Home > Fantasy > Magesong > Page 16
Magesong Page 16

by James R. Sanford


  "What would a one-handed sailor know?"

  "Everything that happens wharf-side. Sailors talk. Think about it. If this nobleman sailed all the way up to the Pallenborne with a flying boat like you say, it must have been a large and costly venture needin' a big ship. It would have been the talk of the docks for months. I'm surprised they're not still talking about it all over the city. Let me chat this brother up. I'll get us a name if nothing else."

  "Okay. What should I do?"

  "Same as me. Find one of your own kind. You know where minstrels waste their time when they ain't playin' don't you?"

  Reyin stopped in front of broken stone steps leading to a red door and inhaled a breath thick with sea salt and stale perfume, calling from his spirit the sense of place, feeling the house carefully, probing it with invisible tendrils. He had always been very strong in the knowing of places. It was something he could do naturally since childhood, and Artemes even claimed that Reyin was a match for him in that talent. At first, he had not even been aware that it was an important thing to know, this sense of place.

  Someone inside the bordello picked out an old ballad on an out-of-tune harpsichord — crudely done, not a musician. Still, this was the place where he could find what he wanted to know. He entered the house with no doubt of that. This was the place.
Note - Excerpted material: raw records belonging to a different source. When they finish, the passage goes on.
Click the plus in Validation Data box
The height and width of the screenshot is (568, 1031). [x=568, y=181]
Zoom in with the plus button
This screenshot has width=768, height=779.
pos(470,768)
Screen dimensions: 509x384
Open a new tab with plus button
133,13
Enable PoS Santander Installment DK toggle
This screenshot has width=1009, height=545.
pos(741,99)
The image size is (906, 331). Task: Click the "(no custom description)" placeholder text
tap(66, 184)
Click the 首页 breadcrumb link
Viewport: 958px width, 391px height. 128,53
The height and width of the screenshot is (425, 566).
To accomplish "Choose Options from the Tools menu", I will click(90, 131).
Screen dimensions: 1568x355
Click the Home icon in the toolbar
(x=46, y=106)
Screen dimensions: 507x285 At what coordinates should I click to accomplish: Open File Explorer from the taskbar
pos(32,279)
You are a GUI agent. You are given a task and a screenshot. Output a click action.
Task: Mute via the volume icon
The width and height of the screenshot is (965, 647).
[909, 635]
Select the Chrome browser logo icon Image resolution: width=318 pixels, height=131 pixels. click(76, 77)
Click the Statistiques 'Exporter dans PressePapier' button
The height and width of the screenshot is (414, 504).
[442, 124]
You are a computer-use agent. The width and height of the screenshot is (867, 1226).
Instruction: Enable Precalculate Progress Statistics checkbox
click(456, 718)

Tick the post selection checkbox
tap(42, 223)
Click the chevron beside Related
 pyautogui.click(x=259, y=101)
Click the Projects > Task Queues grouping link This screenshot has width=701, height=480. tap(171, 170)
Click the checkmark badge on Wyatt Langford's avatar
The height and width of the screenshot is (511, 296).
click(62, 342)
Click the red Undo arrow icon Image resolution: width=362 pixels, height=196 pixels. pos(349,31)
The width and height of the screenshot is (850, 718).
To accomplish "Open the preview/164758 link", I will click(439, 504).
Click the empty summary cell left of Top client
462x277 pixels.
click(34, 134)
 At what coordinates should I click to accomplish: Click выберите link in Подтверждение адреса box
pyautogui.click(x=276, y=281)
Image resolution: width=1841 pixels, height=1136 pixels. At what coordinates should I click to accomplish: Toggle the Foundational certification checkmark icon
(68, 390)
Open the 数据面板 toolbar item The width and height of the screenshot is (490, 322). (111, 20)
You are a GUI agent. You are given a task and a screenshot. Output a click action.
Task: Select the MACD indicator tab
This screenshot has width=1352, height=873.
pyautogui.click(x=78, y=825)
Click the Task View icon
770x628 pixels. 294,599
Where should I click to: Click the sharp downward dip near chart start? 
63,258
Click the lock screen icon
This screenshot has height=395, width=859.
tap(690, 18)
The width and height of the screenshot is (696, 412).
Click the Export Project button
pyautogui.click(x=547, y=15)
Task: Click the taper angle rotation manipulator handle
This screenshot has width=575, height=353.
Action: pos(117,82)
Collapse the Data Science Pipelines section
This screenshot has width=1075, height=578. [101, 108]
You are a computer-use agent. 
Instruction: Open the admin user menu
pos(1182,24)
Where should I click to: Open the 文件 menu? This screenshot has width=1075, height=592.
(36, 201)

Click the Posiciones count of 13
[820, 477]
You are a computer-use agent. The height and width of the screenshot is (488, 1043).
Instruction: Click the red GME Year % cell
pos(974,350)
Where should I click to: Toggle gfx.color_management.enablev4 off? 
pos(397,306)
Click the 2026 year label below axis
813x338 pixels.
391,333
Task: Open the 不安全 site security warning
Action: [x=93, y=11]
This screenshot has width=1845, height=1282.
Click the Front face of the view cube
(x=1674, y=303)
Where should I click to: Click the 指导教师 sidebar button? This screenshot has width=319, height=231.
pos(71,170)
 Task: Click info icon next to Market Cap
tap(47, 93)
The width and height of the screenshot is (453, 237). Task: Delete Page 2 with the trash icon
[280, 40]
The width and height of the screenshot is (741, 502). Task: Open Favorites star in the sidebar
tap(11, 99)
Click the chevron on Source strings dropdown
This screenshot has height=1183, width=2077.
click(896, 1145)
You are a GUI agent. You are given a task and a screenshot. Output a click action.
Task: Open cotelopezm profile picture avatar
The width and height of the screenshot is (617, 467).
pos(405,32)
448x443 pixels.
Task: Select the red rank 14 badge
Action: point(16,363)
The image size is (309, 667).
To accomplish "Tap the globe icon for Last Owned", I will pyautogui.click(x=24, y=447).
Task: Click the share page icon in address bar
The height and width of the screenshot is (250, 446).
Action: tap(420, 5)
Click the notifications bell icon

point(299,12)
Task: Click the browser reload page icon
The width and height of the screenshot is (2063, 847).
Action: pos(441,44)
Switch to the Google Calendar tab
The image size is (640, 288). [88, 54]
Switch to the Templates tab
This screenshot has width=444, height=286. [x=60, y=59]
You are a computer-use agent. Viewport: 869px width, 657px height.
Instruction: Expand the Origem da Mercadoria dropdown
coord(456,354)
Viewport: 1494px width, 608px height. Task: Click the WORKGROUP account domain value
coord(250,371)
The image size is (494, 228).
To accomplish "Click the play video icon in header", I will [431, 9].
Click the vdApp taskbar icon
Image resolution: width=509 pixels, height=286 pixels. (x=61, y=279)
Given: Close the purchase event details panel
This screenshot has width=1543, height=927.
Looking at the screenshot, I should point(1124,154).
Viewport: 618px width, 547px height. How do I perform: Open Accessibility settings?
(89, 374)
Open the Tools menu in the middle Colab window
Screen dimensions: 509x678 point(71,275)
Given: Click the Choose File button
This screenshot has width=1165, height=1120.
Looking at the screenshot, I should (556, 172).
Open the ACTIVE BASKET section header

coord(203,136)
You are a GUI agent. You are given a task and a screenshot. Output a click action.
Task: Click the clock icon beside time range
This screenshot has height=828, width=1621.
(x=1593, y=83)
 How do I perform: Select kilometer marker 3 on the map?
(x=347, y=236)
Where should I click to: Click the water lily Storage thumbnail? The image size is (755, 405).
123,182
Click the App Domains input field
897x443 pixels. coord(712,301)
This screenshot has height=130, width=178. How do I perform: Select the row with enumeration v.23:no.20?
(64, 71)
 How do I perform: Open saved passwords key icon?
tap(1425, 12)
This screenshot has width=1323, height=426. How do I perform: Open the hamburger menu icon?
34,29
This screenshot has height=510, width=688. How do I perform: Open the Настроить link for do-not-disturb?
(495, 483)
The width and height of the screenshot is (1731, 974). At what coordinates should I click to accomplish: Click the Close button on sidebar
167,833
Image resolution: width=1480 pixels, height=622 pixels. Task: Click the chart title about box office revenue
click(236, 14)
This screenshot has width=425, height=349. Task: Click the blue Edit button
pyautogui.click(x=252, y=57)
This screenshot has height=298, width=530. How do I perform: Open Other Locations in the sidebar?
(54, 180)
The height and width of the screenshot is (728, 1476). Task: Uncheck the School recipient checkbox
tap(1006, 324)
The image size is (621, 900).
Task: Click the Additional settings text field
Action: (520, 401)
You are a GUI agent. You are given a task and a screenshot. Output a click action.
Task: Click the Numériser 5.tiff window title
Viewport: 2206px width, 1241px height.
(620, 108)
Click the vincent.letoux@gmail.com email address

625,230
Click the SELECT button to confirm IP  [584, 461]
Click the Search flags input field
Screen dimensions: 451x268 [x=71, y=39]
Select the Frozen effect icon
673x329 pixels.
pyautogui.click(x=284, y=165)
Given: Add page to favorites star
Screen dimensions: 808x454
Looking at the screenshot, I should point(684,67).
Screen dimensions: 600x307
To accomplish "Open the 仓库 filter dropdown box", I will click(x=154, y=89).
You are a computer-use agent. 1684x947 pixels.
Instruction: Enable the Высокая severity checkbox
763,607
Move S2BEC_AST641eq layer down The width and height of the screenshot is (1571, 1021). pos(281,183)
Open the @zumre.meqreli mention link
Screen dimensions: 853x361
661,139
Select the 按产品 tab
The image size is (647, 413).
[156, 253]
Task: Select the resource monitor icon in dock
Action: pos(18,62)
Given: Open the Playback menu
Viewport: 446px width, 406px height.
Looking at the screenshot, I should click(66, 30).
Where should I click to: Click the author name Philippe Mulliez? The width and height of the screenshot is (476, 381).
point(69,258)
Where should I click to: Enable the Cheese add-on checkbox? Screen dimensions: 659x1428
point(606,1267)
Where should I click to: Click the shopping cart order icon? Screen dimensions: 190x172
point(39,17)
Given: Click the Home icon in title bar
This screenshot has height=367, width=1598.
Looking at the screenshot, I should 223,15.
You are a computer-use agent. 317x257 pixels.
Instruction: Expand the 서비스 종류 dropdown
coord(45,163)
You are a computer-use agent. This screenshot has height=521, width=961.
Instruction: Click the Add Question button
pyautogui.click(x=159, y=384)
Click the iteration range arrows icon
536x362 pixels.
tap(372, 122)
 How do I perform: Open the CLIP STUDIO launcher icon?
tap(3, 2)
  The door opened into a large room set up much like a tavern, except for a large red divan in the center. A cloud of incense and tobacco smoke hung close to the ceiling. Two men sat at a long table, both managing to drink from their tankards despite the attention of a giggling girl on each arm. Three unoccupied women, wearing little more than frilly underwear, lunged at Reyin as soon as he entered, but he waved them off saying that he was meeting a friend.

  Examining the room with his inner sense, he came to feel that any chair was as good as another. He found a small table next to the wall and took a seat as a waiter who looked no older than fifteen shuffled over to ask him if he wanted wine or rum.

  "Rum," he answered. They would throw him out if he didn't buy anything at all.

  He settled in for a wait and silently said the name Farlo had got for him. Airen Libac. Farlo had been right about that, the notoriety of the Libac expedition, the ease with which he and the one-handed sailor had chatted about it. Reyin picked up the mug of rum and let the fumes sting his nose. He decided not to drink.

  The fellow came an hour later, walking in backward through the door to the kitchen with a half-empty bottle of wine in one hand. And Reyin knew him to be the one.

  "Yes, we will." He said to someone in the adjoining room. His tenor voice rang loudly in the small space. "And you must come call on me in my studio. Bring some cheese — a roasted hen would be better — and I'll open that cask of port." A muffled voice answered him, too low for Reyin to make out the words. "Very well, my friend," he called, raising his bottle in mock salute, "good night."

  He spun quickly on his heel, and Reyin wondered all in an instant what he should do if the man went straight to the door. But he went to the now unattended harpsichord, where he then took a long swig from his bottle, sat down, and hammered out a fast waltz, increasing the tempo until it doubled, then tripled, making it a furious tune that ended with a strange chromatic run across four octaves.

  It was done drunkenly, but had taken more than a little skill; the man must have studied for years. Reyin now knew how to approach him. He had always felt uneasy about striking up conversation with strangers, but now was the time. Before he could rise, however, the man took up his wine and spun again, his attention falling on Reyin.

  "Greetings to you, sir," he said, striding right up to Reyin's table.

  He was older than Reyin, a little thin for his height. His hair fell long and loose behind the ears, somewhat stringy, and did nothing to cover a hairline that had receded beyond the crest of his forehead. Three days of growth clung to his face."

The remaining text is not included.